The rowing machine is one of the popular fitness machines. It is fantastic for the workout. Rowing is a very good fitness exercise. The machinery provides new ways to exercise and designed to give true benefits of water-based rowing. Many fitness people chose rowing over another exercise. Rowing is very tough and it works like cycling and it is relatively cost very low. Not everyone can do this, so because of this rowing machines are introduced for overall body fitness. These rowing machines come with the monitor that shows distance, speed, power, and calorie.
It provides resistance in three ways magnet, water, and air. It gives real rowing feeling while working out. Rowing machine provides the full body workout. It provides the ultimate cardiovascular exercise. You can switch aerobic and anaerobic workout by adjusting the resistance of the machine. One should know the right technique to workout via rowing machine. Due to its benefits, it has been seen everywhere in gyms and fitness centers. It is highly effective full body workout to remain fit.
#1 The Basics
The knowledge of basics is prime importance for rowing. Start with the catch position, move forward with spinal flexion, extend arms and hold the handle, pull your back away from the thighs and relax your shoulder. Now initiate the drive with the legs and push your body with legs while maintaining the core body strength and produce the maximum power output. Now finish the stroke with powerful arm pull when your legs reach extension. Accelerate the handle pull it away from the flywheel. Prevent hypertension on your knees by maintaining the leg angle. Now return to the catch after extension and pull the body in forwarding flexion. This is the basic way of doing the exercise. Make your body posture correct while doing the rowing.
#2 Use of legs
Most of the common mistake people do is that they don’t adjust the foot straps. It is important to adjust the foot strap as per the size of the user. It should be in a line with the bottom of your shoelaces. When practicing the drill to slide forward to the catch position, try to put the body weight on your feet. Make yourself adjustable with the handle while you push back with your leg. The right technique is to put your arms straight and finger hooked with the handle and then pushes back. Keep your body rocked forward while maintaining the postural position.

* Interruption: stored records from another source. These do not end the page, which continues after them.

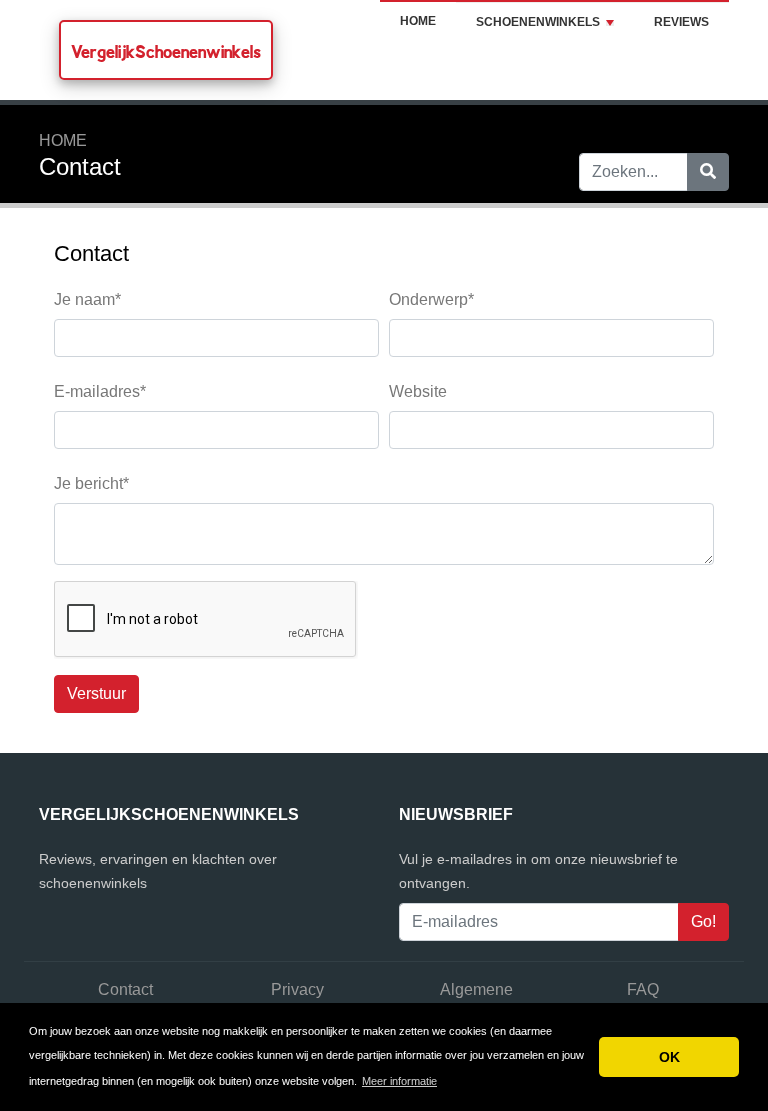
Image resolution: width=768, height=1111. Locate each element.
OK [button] (669, 1057)
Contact (125, 989)
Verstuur (96, 693)
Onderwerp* (431, 299)
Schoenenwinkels (538, 22)
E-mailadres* (100, 391)
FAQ (643, 989)
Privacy (297, 989)
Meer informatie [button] (399, 1081)
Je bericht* (91, 483)
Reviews (681, 22)
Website (418, 391)
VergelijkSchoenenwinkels (166, 51)
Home (418, 21)
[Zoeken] (708, 172)
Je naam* (87, 299)
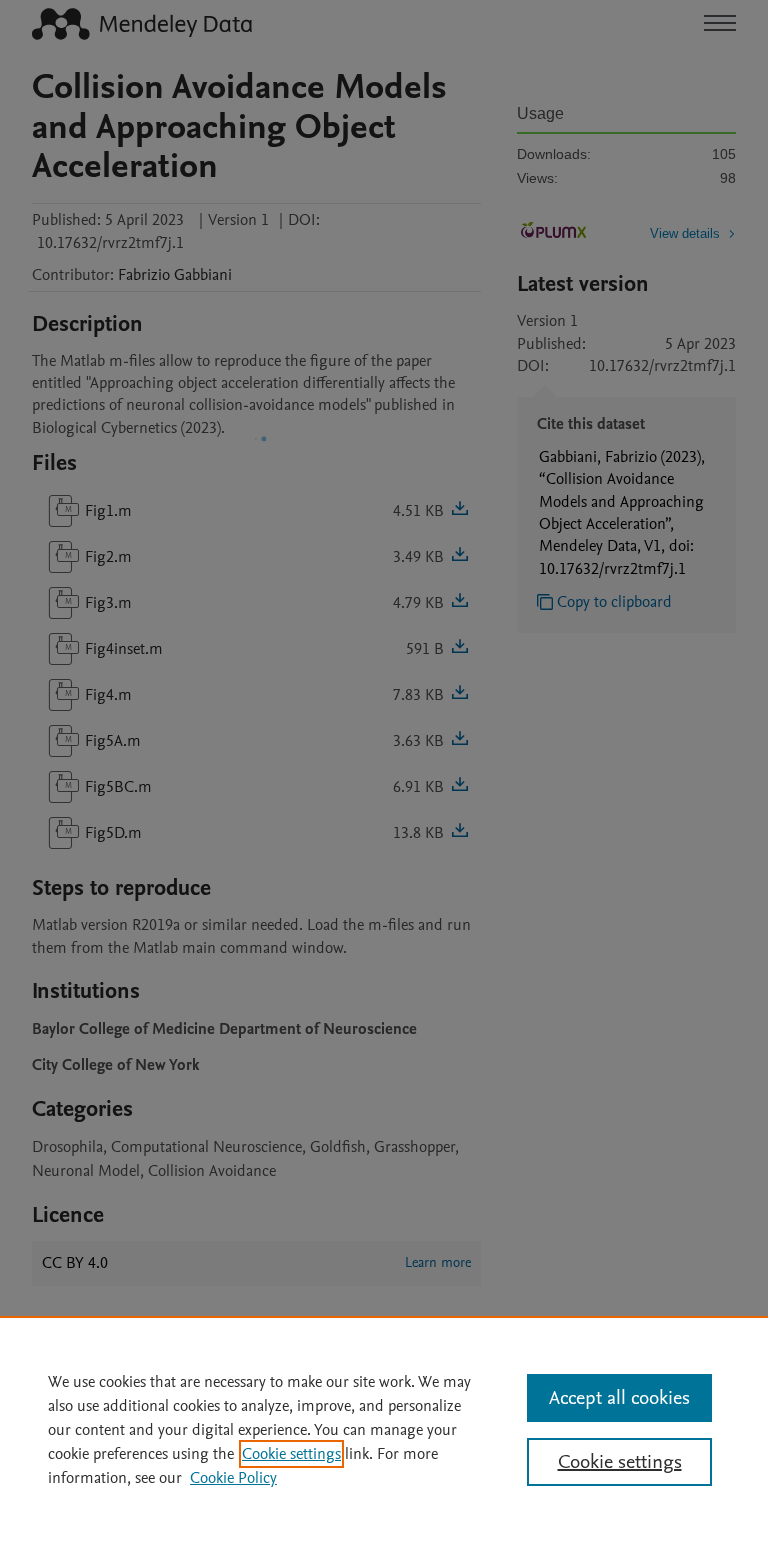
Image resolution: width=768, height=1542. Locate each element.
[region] (384, 1429)
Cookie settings (291, 1454)
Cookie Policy (233, 1478)
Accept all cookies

#3 Don’t use only arm but also entire body for rowing
People are under the impression that rowing is performed in a seated position. The power used to perform the stroke comes from leg and arms. The majority of work is done by arm, shoulder, and back. Posture is important throughout the rowing exercise. Maintaining a good body posture is vital to any exercise to avoid any injury. Avoid hunch over or turn your back instead of keeping your spine in a neutral position and sit tall with you your back nice and straight.
#4 Breathing techniques
All the exercise needs some breathing technique to work effectively for the body. While doing rowing, one needs to create a breathing rhythm for the effective workout. It is advised to take one breath per stroke while rowing at low intensities. At low-intensity rowing, exhale during the drive and inhale on the recovery in one stroke. While when you start rowing harder you can take two breaths per stroke. Exhale when you finish the drive and inhale during the recovery. Again, inhale just after the catch. You need to create breathing pattern and you have to stick with it throughout the rowing session. Breathing with a pattern supplies regular oxygen to the muscles. This way body strength improves and it also improves the intensity of the workout.
#5 Track your progress
Until and unless you track or record your progress, you can’t get better at rowing. It is necessary to monitor the speed, distance, and resistance during the training session. Start with minimum time and slowly increase the time of the training. It is easy to progress while monitoring your performance. If you keep track you can get the desired results. You can track through lifetime meters, heart rate, weekly meters, and target accuracy, race pace or by calories record. The most important thing is to check heart rate and meter. Heart rate is a core element of the fitness. You know the exact status of your performance by analyzing and tracking.
Rowing is beneficial in all the way. It improves cardiovascular fitness. It increases the heart rate and breath volume which is good for cardiovascular fitness. When you do exercise on rowing machine blood flow is circulated and it provides energy and nutrient cells to the body. It improves the muscular strength and endurance. By the time your muscles grow and develop and they become stronger. It is good for the joints as foot remains in contact with the foot pad which in turns improve the mobility. You can practice rowing individually or in a group. It is an excellent form of exercise.